Cada día miles de personas recorren la carretera entre Split y su aeropuerto, rozando con la mirada una bahía tranquila bordeada por lo que parecen suburbios corrientes. Casi nadie para. Y es un pequeño escándalo, porque a lo largo de esa orilla se alinean siete pequeñas ciudades fortificadas — cada una crecida alrededor de un castillo renacentista, unidas por un largo paseo marítimo, con historias que incluyen unos Romeo y Julieta reales, una ciudad de Juego de Tronos y la verdadera cuna del Zinfandel.
Por qué hay aquí siete castillos
En los siglos XV y XVI, con los saqueadores otomanos presionando hacia la costa, las familias nobles de Split y Trogir construyeron residencias fortificadas a la orilla de la bahía, y los aldeanos se apiñaron junto a sus muros. Siete de esas micro-ciudades sobreviven — Štafilić, Novi, Stari, Lukšić, Kambelovac, Gomilica y Sućurac — juntas, simplemente: Kaštela. Cinco siglos después se han fundido en una franja costera relajada que nunca se molestó en convertirse en resort.
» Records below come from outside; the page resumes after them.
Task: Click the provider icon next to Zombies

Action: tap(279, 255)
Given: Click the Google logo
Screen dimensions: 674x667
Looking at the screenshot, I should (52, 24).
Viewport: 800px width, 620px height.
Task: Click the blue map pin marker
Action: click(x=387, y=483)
El que el mundo ha visto: Kaštel Gomilica
El fuerte de Gomilica — Kaštilac — se alza en su propio islote, unido a la orilla por un puente de piedra, con barcas de pesca amarradas bajo las murallas. Si te resulta familiar es porque interpretó a Braavos en Juego de Tronos; las escenas de Arya pusieron este fortín ante millones de pantallas. Un martes por la mañana lo compartirás con los gatos y un pescador.
La historia de amor: Kaštel Lukšić
El castillo de Lukšić — Vitturi — guarda a los Romeo y Julieta de Dalmacia: Miljenko y Dobrila, amantes de familias nobles enfrentadas, casados y enterrados aquí en 1690. En la tumba de Dobrila se lee: «Paz a los amantes». Hoy el castillo es un pequeño museo, y la riva de palmeras de delante es el paseo vespertino más bonito de Kaštela.
El Zinfandel nació aquí
Durante décadas, California se preguntó de dónde venía su uva insignia. El ADN respondió en 2001: el Zinfandel es el crljenak kaštelanski, una vid vieja de estos mismos viñedos. Un puñado de bodegueros locales vuelve a cultivar con orgullo la uva pródiga — pide un crljenak en una konoba y estarás bebiendo el Zin original, a metros de donde nació.
Cómo hacerlo
La alegría de Kaštela es el paseo marítimo: llano, tranquilo y tendido de castillo en castillo, con puntos de baño y cafés sin nombre en medio. Elige un tramo — de Gomilica a Lukšić es el núcleo esencial — y camínalo despacio. Llegar es fácil y sin coche: el tren local desde Split para junto a la bahía, y el bus de Trogir recorre el corredor. Combina Kaštela con Trogir para un día completo y sin prisas.
Para quién es este día
No para coleccionistas de casillas — no hay campanario que subir ni cola que sobrevivir. Kaštela es para el viajero al que Veli Varoš le gustó más que el Peristilo: barcas de pesca, murallas con ropa tendida al lado, un espresso donde el camarero tiene tiempo. La excursión menos famosa desde nuestra puerta — y una de las que más silenciosamente se recuerdan.